I am trying to perform multiple imputation on a dataset with cross-classified nesting (i.e., data are nested within two different grouping variables that are not nested within each other; group1 and group2 in the code below). To account for the multilevel structure, I am using method="2l.pmm" in the miceadds package. However, when I run the code, I get an error message:
"Error in z0* u[index_clus, 1:NR, drop = FALSE] : non-conformable arrays
I'd like some ideas on why I am getting this message.
The complete dataset that I am trying to impute has 279 rows and 188 columns. Because I adopted planned missingness in my study, about 120 of these columns need imputing. To narrow down the cause of the error code, I have tried greatly reducing the dataset to the two grouping variables and a couple of other variables. It seems that the problem occurs when I add the second grouping variable (group2) as a predictor.
library(mice)
library(miceadds)
#Partial dataset
dat <- data.frame(
group1 = #Grouping variable 1
c(44,17,12,3,19,28,28,16,47,33,28,42,50,38,22,33,15,44,33,28,7,47,38,16,49,23,11,17,28,50,49,17,38,31,28,49,17,22,26,11,45,10,26,7,60,7,17,37,44,16),
group2 = #Grouping variable 2
c(34,26,40,6,40,9,11,40,36,36,9,39,36,36,36,36,36,36,36,7,3,40,4,40,7,36,36,26,11,36,7,40,36,11,9,7,26,40,36,36,36,31,36,19,31,19,36,7,36,11),
VarA = #Response to a survey item
c(3,2,3,NA,NA,5,4,4,NA,2,3,NA,NA,4,4,3,NA,3,3,NA,2,NA,NA,2,NA,4,NA,NA,5,NA,NA,4,4,NA,4,5,2,4,1,NA,2,3,NA,NA,4,3,NA,2,2,NA),
VarB = #Response to another survey item
c(4,NA,NA,3,2,3,1,NA,3,2,NA,5,2,NA,2,NA,1,2,NA,2,NA,NA,NA,3,4,NA,2,NA,NA,NA,2,3,4,4,4,4,2,NA,NA,2,1,3,2,2,3,3,NA,NA,1,4))
#Imputation method
medat <- make.method(dat)
medat[c("group1","group2","VarA","VarB")] <- c("","","2l.pmm","2l.pmm")
#Predictor matrix
mepred <- make.predictorMatrix(dat)
mepred[c("VarA","VarB"),c("group1","group2")] <- -2
mepred[c("group1","group2")] <- 0
#Imputation
impdat <- mice(dat,method=medat,predictorMatrix=mepred,m=5,maxit=5,seed=5000)
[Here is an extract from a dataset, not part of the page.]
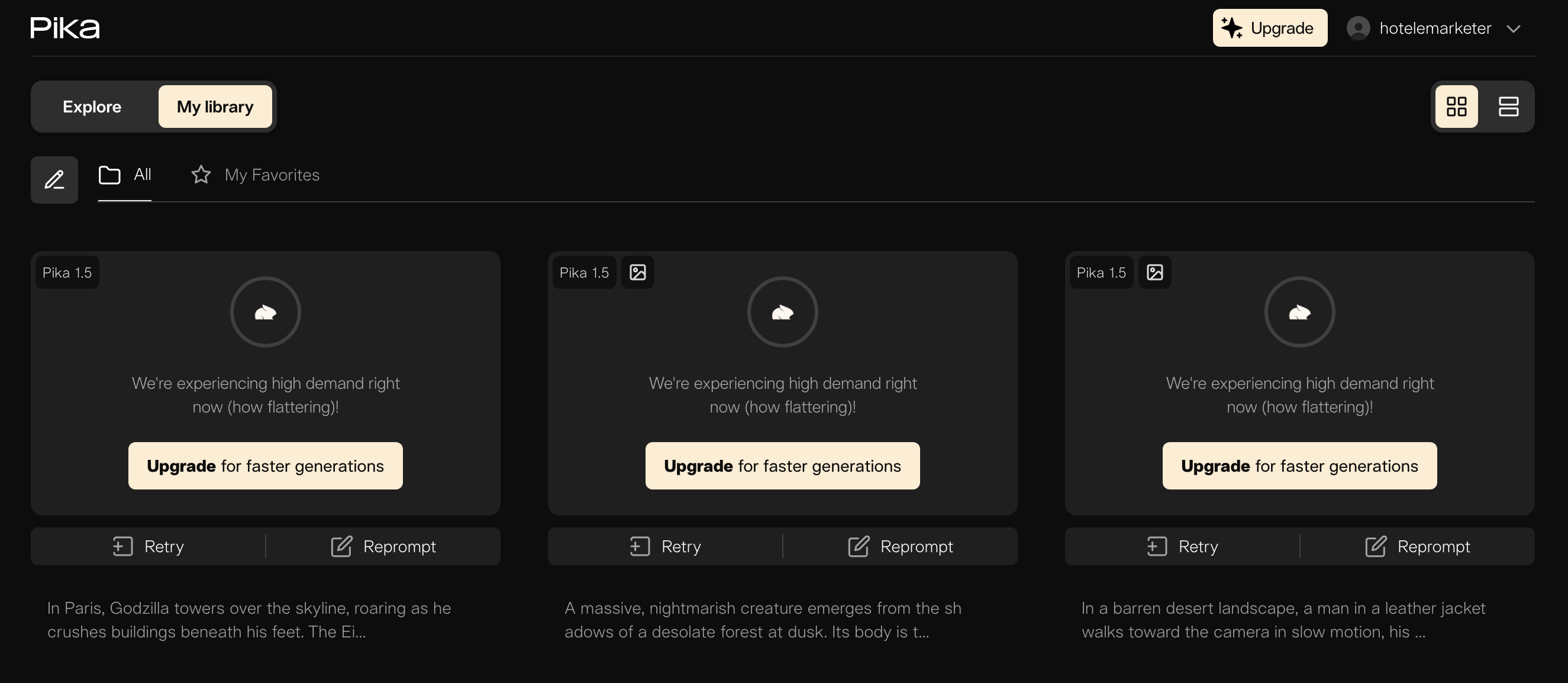Screen dimensions: 1568x683
Task: Click the pencil edit icon beside All
Action: click(x=54, y=179)
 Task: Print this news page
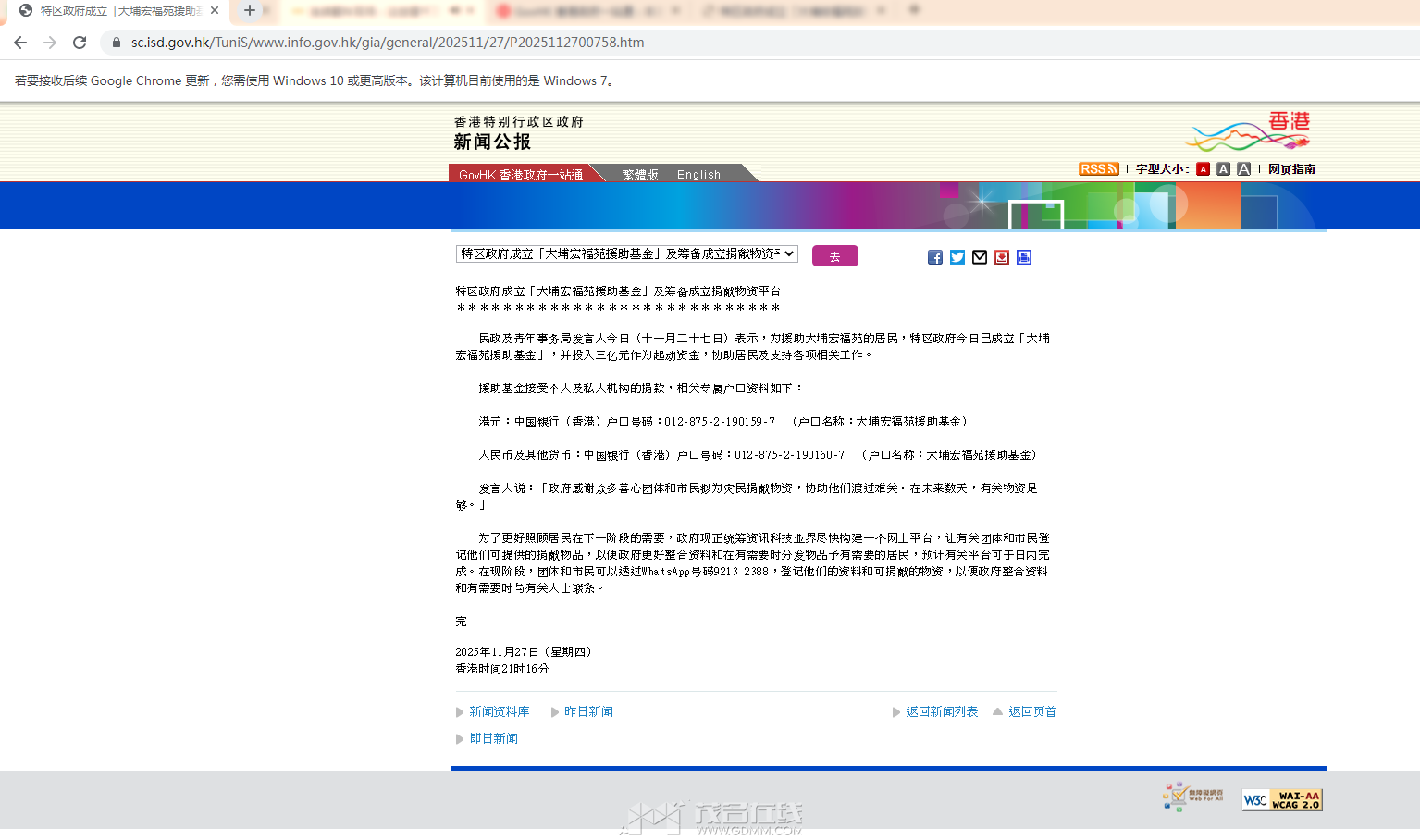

I have suspected that the error may be due to some groups only having a sample size of 1; however, the code runs when the variables included are only group1, VarA, and VarB. There are some levels of group1 that only have a sample size of 1, so this does not seem to be the issue.
What are some potential problems with the code or the dataset that may be causing the error? Any input would be appreciated!